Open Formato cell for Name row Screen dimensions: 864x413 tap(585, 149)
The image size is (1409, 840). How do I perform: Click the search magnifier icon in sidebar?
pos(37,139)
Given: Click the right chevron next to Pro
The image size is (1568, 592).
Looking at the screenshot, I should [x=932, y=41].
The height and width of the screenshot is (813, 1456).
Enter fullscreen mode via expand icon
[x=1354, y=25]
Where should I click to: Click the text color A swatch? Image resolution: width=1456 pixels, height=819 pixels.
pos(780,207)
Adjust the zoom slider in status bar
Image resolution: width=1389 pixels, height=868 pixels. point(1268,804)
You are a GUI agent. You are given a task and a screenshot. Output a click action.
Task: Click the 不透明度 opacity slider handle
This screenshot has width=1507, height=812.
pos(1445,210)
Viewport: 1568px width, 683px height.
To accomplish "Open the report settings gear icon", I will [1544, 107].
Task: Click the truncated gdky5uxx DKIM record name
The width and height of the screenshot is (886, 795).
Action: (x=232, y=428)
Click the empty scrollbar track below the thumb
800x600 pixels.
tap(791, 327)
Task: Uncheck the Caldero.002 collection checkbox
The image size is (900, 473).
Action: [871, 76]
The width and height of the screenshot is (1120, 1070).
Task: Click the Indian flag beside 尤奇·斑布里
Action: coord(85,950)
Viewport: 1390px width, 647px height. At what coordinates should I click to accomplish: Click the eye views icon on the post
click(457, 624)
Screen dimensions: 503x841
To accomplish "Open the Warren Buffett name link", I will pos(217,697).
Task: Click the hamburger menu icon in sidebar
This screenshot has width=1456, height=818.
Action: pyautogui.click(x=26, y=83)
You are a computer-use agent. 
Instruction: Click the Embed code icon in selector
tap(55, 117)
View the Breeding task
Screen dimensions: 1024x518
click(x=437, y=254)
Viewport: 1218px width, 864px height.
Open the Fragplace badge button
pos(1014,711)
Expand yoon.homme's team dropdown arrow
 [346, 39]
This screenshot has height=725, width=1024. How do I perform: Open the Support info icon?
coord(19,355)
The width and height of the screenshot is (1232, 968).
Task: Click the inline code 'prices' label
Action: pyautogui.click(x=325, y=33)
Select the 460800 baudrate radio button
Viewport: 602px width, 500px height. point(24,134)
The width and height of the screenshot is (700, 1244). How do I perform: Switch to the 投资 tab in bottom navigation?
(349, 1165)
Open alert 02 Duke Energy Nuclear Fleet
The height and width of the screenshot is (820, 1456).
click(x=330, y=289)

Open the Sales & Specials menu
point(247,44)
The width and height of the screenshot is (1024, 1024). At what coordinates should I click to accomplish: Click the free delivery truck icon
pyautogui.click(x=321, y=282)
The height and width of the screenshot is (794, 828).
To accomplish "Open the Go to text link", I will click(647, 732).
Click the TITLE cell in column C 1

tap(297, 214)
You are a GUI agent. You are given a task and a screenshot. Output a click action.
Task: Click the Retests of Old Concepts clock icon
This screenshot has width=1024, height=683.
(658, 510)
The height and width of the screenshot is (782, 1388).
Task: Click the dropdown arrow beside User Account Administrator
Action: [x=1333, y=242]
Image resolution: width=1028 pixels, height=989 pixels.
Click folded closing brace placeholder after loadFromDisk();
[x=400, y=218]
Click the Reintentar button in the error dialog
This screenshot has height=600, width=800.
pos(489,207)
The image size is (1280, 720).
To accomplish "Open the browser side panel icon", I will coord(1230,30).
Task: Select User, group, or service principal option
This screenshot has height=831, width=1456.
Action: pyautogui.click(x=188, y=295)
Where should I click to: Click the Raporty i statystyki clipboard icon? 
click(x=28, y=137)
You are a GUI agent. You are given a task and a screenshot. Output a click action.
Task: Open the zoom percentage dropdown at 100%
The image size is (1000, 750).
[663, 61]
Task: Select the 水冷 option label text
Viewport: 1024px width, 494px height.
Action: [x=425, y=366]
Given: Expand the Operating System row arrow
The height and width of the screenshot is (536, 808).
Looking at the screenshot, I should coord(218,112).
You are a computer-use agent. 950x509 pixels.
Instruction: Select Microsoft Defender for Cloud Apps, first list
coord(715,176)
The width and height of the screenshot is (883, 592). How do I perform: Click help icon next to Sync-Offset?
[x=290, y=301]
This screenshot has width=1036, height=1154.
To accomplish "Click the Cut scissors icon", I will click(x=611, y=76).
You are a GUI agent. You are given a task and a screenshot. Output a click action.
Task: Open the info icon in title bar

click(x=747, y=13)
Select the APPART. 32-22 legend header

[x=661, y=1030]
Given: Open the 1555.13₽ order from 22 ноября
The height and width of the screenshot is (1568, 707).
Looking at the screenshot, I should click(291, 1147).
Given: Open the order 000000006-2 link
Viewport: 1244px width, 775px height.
------------------------------------
• **What you should do**: Tally the lines of the records above that contain the string "link", counting a line only when its letter case matches, and reply with that number alone.

• **Final result**: 3